→ **Instructions for the task**
Copy the material below line for line, without changing anything.

Word and element location data:
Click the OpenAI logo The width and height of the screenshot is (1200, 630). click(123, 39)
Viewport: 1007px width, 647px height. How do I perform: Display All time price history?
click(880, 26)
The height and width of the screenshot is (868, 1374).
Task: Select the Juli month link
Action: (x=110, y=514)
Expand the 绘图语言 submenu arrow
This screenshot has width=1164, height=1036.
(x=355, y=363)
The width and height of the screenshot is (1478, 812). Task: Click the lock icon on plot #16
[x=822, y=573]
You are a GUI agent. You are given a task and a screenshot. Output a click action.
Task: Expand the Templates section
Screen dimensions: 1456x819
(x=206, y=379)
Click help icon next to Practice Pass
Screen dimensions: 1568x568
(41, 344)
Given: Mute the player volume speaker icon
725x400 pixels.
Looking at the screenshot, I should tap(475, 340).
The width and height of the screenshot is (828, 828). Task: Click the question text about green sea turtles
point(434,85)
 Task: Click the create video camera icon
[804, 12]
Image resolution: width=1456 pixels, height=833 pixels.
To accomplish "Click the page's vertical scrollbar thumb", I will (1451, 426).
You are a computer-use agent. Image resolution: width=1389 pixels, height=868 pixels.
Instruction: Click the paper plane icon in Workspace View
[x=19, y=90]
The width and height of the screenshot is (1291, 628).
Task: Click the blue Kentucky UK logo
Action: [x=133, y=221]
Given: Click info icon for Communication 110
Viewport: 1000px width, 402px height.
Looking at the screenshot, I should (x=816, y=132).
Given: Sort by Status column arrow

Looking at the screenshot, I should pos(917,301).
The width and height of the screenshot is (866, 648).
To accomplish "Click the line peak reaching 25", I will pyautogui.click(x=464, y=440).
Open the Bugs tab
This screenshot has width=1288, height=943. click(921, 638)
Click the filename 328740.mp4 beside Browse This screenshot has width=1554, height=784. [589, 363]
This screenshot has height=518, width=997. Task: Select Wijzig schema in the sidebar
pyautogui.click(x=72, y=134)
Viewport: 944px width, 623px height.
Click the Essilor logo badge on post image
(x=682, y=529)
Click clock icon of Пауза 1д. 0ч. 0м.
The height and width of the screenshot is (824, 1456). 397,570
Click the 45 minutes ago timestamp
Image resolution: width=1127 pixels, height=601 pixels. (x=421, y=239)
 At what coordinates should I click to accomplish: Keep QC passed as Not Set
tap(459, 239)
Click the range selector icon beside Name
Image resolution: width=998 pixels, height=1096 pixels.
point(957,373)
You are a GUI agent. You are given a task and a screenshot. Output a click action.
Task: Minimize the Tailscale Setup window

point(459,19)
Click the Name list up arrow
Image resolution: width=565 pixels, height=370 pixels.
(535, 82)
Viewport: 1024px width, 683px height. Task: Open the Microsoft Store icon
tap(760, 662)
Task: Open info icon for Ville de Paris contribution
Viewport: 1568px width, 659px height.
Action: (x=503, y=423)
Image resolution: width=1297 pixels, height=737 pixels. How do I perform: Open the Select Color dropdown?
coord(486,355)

→ **Written answer**
Click the OpenAI logo The width and height of the screenshot is (1200, 630). click(123, 39)
Viewport: 1007px width, 647px height. How do I perform: Display All time price history?
click(880, 26)
The height and width of the screenshot is (868, 1374).
Task: Select the Juli month link
Action: (x=110, y=514)
Expand the 绘图语言 submenu arrow
This screenshot has width=1164, height=1036.
(x=355, y=363)
The width and height of the screenshot is (1478, 812). Task: Click the lock icon on plot #16
[x=822, y=573]
You are a GUI agent. You are given a task and a screenshot. Output a click action.
Task: Expand the Templates section
Screen dimensions: 1456x819
(x=206, y=379)
Click help icon next to Practice Pass
Screen dimensions: 1568x568
(41, 344)
Given: Mute the player volume speaker icon
725x400 pixels.
Looking at the screenshot, I should tap(475, 340).
The width and height of the screenshot is (828, 828). Task: Click the question text about green sea turtles
point(434,85)
 Task: Click the create video camera icon
[804, 12]
Image resolution: width=1456 pixels, height=833 pixels.
To accomplish "Click the page's vertical scrollbar thumb", I will (1451, 426).
You are a computer-use agent. Image resolution: width=1389 pixels, height=868 pixels.
Instruction: Click the paper plane icon in Workspace View
[x=19, y=90]
The width and height of the screenshot is (1291, 628).
Task: Click the blue Kentucky UK logo
Action: [x=133, y=221]
Given: Click info icon for Communication 110
Viewport: 1000px width, 402px height.
Looking at the screenshot, I should (x=816, y=132).
Given: Sort by Status column arrow

Looking at the screenshot, I should pos(917,301).
The width and height of the screenshot is (866, 648).
To accomplish "Click the line peak reaching 25", I will pyautogui.click(x=464, y=440).
Open the Bugs tab
This screenshot has width=1288, height=943. click(921, 638)
Click the filename 328740.mp4 beside Browse This screenshot has width=1554, height=784. [589, 363]
This screenshot has height=518, width=997. Task: Select Wijzig schema in the sidebar
pyautogui.click(x=72, y=134)
Viewport: 944px width, 623px height.
Click the Essilor logo badge on post image
(x=682, y=529)
Click clock icon of Пауза 1д. 0ч. 0м.
The height and width of the screenshot is (824, 1456). 397,570
Click the 45 minutes ago timestamp
Image resolution: width=1127 pixels, height=601 pixels. (x=421, y=239)
 At what coordinates should I click to accomplish: Keep QC passed as Not Set
tap(459, 239)
Click the range selector icon beside Name
Image resolution: width=998 pixels, height=1096 pixels.
point(957,373)
You are a GUI agent. You are given a task and a screenshot. Output a click action.
Task: Minimize the Tailscale Setup window

point(459,19)
Click the Name list up arrow
Image resolution: width=565 pixels, height=370 pixels.
(535, 82)
Viewport: 1024px width, 683px height. Task: Open the Microsoft Store icon
tap(760, 662)
Task: Open info icon for Ville de Paris contribution
Viewport: 1568px width, 659px height.
Action: (x=503, y=423)
Image resolution: width=1297 pixels, height=737 pixels. How do I perform: Open the Select Color dropdown?
coord(486,355)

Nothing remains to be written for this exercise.